The body said, in response to the Law Commission's review of fiduciary duties of investment intermediaries, it was "unconvinced" that providing more clarity through statue would be beneficial.

NAPF policy lead on stewardship Will Pomroy, said: "Pension fund trustees already have a good grasp of their fiduciary duties and understand that their duty is to act in the best interests of members to provide an income in retirement.

"This does not limit trustees' responsibilities solely to financial interests. The law as it is currently understood allows trustees to use their judgement and discretion appropriately.

"This flexibility extends to the consideration of environmental, social and governance (ESG) factors and to the fulfilment of their stewardship responsibilities as set out within the UK stewardship code."

The NAPF suggested that the Law Commission should consider writing an open letter to trustees and investment intermediaries summarising the key conclusions, instead.

The body also recommended that further thought be given to how long-term products like pensions saving vehicles are governed and regulated.
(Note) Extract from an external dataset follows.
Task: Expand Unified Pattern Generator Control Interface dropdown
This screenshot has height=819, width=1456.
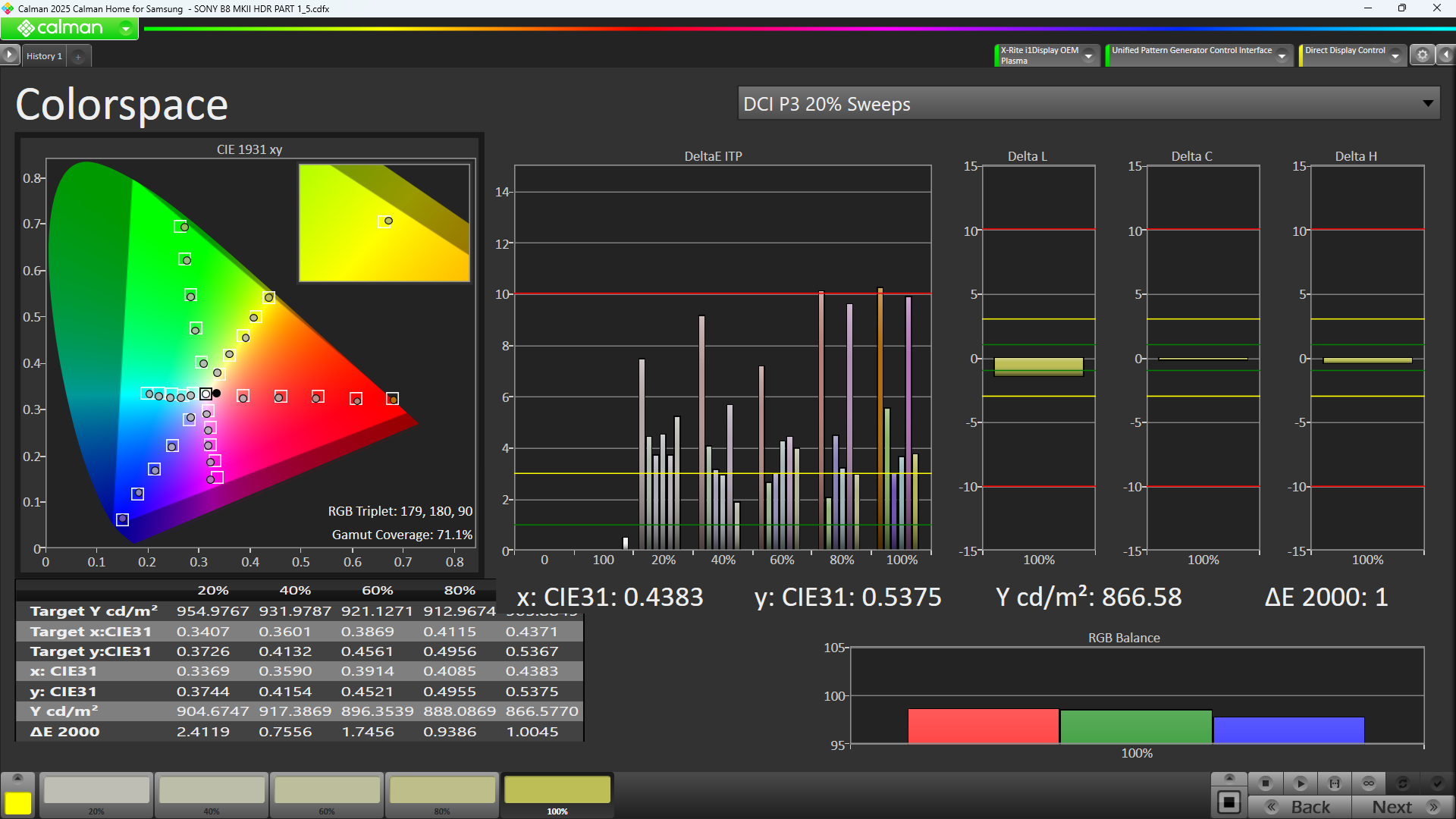Action: [x=1282, y=56]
Pomroy added: "There is widespread agreement that a governance vacuum in contract-based pension arrangements can lead to unsatisfactory outcomes for members but the assignment of a fiduciary duty would not improve the situation.

"The issues relating to contract-based schemes could be better addressed through clear standards of conduct applicable to employers and providers in those areas in which they exercise discretion."

He said that employers, ultimately, who are given the obligation to put in place a governance arrangement to support the interest of pension savers.